Tail-recursion is (very) important in some programming languages. In fact, for some, recursion is the only way of implementing loops, and is the natural construct for iterations. For these languages, it makes plenty of sense that the compiler knows and understands a lot about recursion and tail-recursion. However, while tail-recursion isn’t forbidden in C or C++, it is not really a common design-pattern for functions. We favor iteration, and are sometimes even explicitly taught (although wrongly) that recursion is evil. But while tail-recursion is not really a basic design-pattern for either C nor C++, the g++ compiler still seems to know a lot about it. It figured out all functions (albeit it quite went overboard with one). It seems to be doing such a good job that it may be safe to trust it with bits of program written as recursive functions. But not always. If the target code is a bottleneck: profile, time, look at disassembly, and decide whether you want to spend time writing an iterative version.

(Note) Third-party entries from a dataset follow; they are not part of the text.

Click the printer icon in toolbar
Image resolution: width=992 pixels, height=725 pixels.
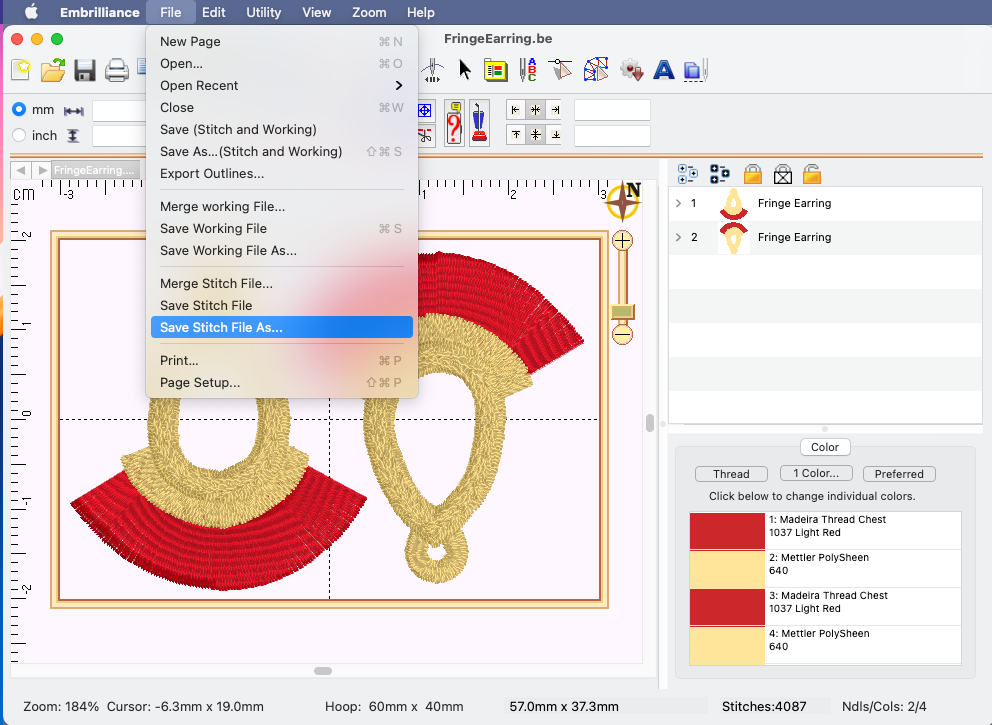(117, 70)
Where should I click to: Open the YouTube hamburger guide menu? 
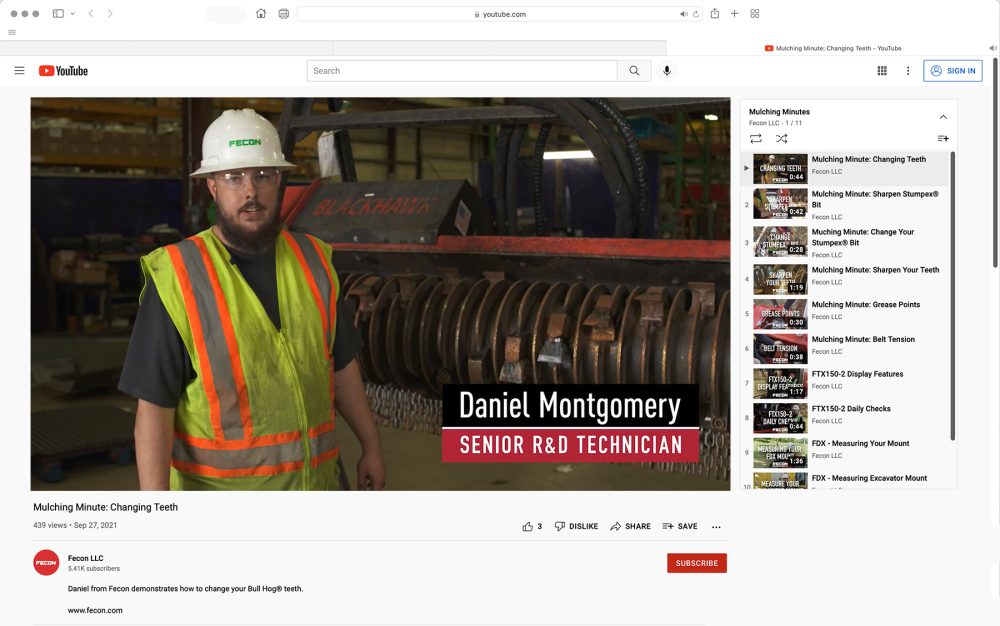click(x=19, y=71)
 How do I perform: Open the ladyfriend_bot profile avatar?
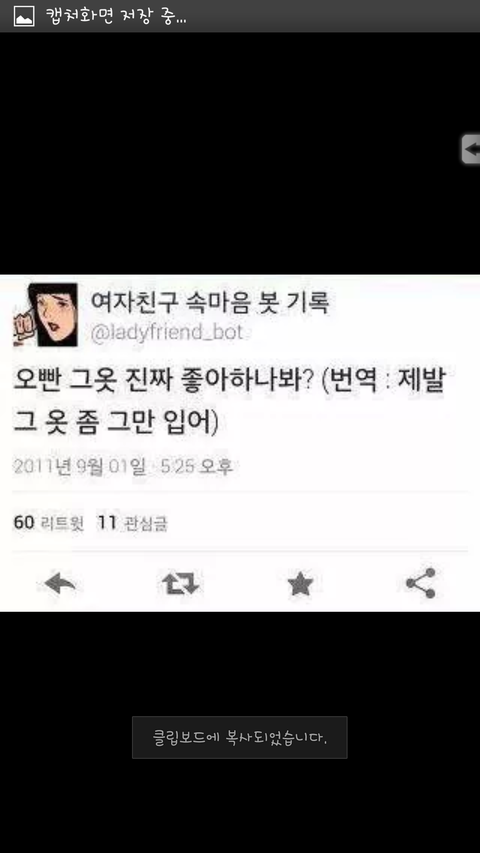(x=45, y=314)
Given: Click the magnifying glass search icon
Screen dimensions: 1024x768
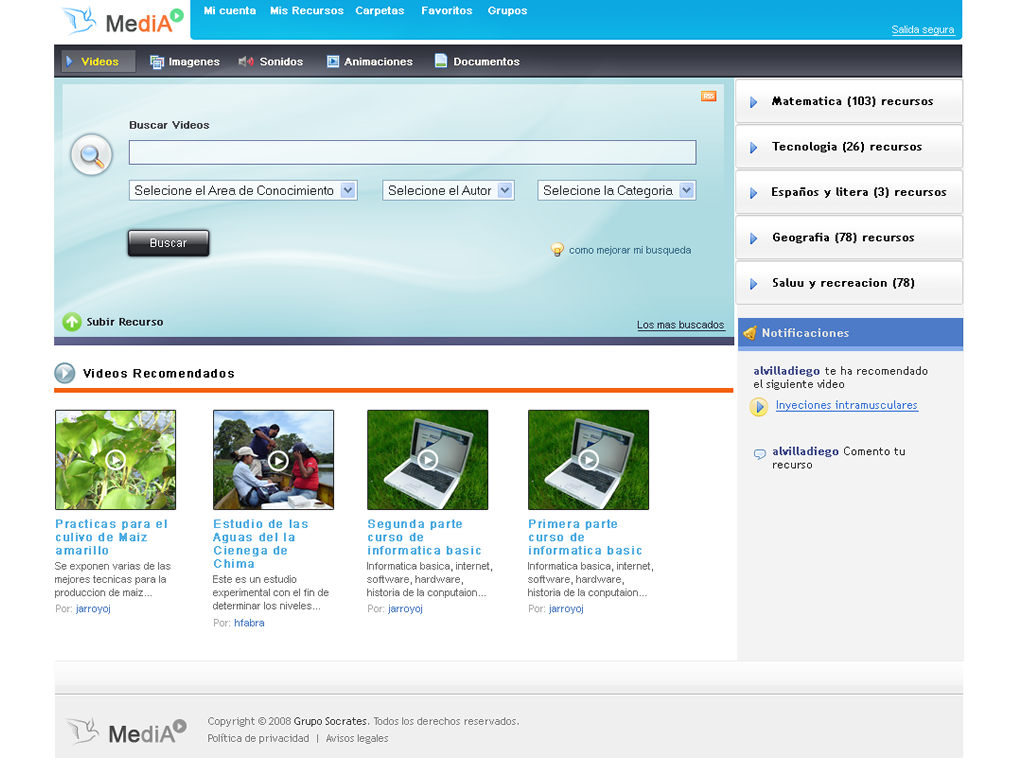Looking at the screenshot, I should (91, 155).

### 6 Responses to Of tails.

1. Fanael says:

> all optimizations (-O3)

Actually, there are some optimizations not enabled by -O3, such as -funroll-loops.

> wat

Funny. On my machine, turning off vectorization (-fno-tree-vectorize) results in much more sane

.seh_proc _Z9factorialj
_Z9factorialj:
.LFB0:
.seh_endprologue
movl \$1, %eax
testl %ecx, %ecx
je .L4
.p2align 4,,10
.L3:
imull %ecx, %eax
subl \$1, %ecx
jne .L3
rep ret
.L4:
rep ret
.seh_endproc

I wonder what the hell the vectorizer was thinking.

> It seems to be doing such a good job that it may be safe to trust it with bits of program written as recursive functions.

Only when optimizing (specifically, when -foptimize-sibling-calls is on), so if you have separate debug (-O0 -g etc.) and release (-O3) builds, you can have the debug build overflowing the stack and release working fine. Not particularly nasty to sort out, but it’s worth keeping in mind.

• Yes, I know, -O3 enable most optimizations.

And, well, I don’t know why vectorizing went crazy on this function. I didn’t check for speed. Maybe it’s counterintuitively much faster?

• Fanael says:

…it turns out it is faster. Not bu much, by faster nonetheless. On my machine, calculating the modulo-2³² factorial of 1000000000 takes 630ms for the vectorized version and 830ms for the naïve version. Surprising, to say the least.

• Fanael says:

The vectorized version is down to 350ms if I enable AVX2.

Also, if the for loop in the iterative version is changed to “for (;n!=0;p*=n,–n);”, it gets vectorized too.

• And what does the assembly-level code look like? Does the compiler go nuts on instructions, or is it somewhat sane?

• Fanael says:

Nuts, the assembly is very similar to the vectorized factorial in the post.